Thursday, September 17, 2015

Black to the Future

Notes from Ferguson is the Future Conference at Princeton University Sept. 11-14, 2015

We are all time travelers.The past hasn’t gone anywhere.
America is a haunted house.The future is in every gesture we make.
Science fiction is about figuring out how to be different together.

Ferguson is the Future is/was/will be an on-going moment of magic, community, and brilliance organized by Moya Bailey, Ruha Benjamin, and Ayana Jamieson. These women have serious superpowers. They gathered writers, activists, scholars, musicians, DJs, filmmakers, scientists, and curious folk at Princeton University to activate our blackness, our multi-dimensional, time-traveling blackness. Moya, Ruha, and Ayana called us to celebrate Octavia Butler and the joy of our sci-fi, speculative existence. They also insisted we look for that way out of no way that allows us to survive on-going apocalypse. Moya, Ruha, and Ayana raised money, fed and housed us, and kept us on point as we talked to and with each other. We did not have to provide the context for our being, for our sensibility—it shimmered around us. Everyone agreed—it was a blast, a blessing, a revelation to be activists, artists, and scholars imagining the future we want. Nothing like dreaming and scheming for justice, pleasure, peace, and sustainable abundance.

Before the public conference, writers and activists Steven Barnes, Lisa Bolekaja, Adrienne Maree Brown, Tananarive Due, Nalo Hopkinson, Walidah Imarisha, Nnedi Okorafor, Daniel José Older, Rasheedah Phillips, Sophia Samatar, Nisi Shawl, and me (Andrea Hairston) gathered for an activist/artist retreat.
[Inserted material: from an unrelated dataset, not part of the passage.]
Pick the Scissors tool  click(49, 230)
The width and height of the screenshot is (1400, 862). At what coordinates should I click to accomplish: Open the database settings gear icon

We were joined  by DJ Lynnée Denise, mixed media artist Soraya Jean-Louis McElroy, and musicians Be Steadwell and Taja Lindley & Jessica Valoris of Colored Girls Hustle . (I call out names, because dear reader, you should go look these folks up. Check out their art and brilliance. Buy what they make.)
Our retreat mission was to:
shake each other up
dream freely
explore craft
refuse the way it is as the way it has to be
skip racism and sexism 101
dance to the music
raise critical questions pertaining to afro-futurism
conjure solutions
support and challenge one another
spark new projects and possibilities
explore the impossible

We did all that and more in gatherings facilitated by Adrienne Maree Brown, and also in casual encounters sipping port and brandy in the library of Princeton’s guest house or walking down the avenue.
I rarely write blogs, but Timmi asked me. Writing fast (and doing all that I do) is difficult to impossible. I’m dyslexic. I actually don’t have time to write this blog, but that’s why I am writing it. Fast and furious Andrea, was made possible by Black to the Future Conference magic. Time travelers have all the time in the Universe!  
At our retreat sessions we discussed how some people are waiting for us to fail. Some people are eager to laugh at our writing. In Facebook-land and the Twitterverse there is bullying of “social justice warriors,” of POC and women writers. But we created a manifesto, a declaration of our freedom as artists. We don’t have to be perfect or silent, a million times better or silent, bullet proof or silent. We will live out loud and on line while being black, brown, disabled, queer… We will collaborate for each other’s success. We are poised to boost the signal on everybody’s work. We will be vulnerable and not always know what the hell we are doing. We won’t be realistic, we will try for the impossible.
On Monday, we were joined by scholars, Reynaldo Anderson, Netrice Gaskins, John Jennings, Alondra Nelson, Dorothy Roberts, activists and educators from Ferguson, Johnetta Elzie, Deray McKesson, Brittany Packnett, curators and filmmakers, Erin Christovale, M. Asli Dukan, Amir George, Dennis Leroy Kangalee, for an all-day speculative fiction jam. The weave of voices and disciplines, the polyrhythm of perspectives was astounding. Every day we got smarter, got activated. And Monday, nobody wanted to leave! 
With organizers Moya, Ruha, and Ayana, we created our visionary future, an alternative world in the haunted halls of Princeton University. The time together was heady and full-bodied. We carry new superpowers with us now. Change is upon us.

1 comment:

Nisi said...

Don't forget that Nnedi was with us also on that first day. Truly a remarkable convergence.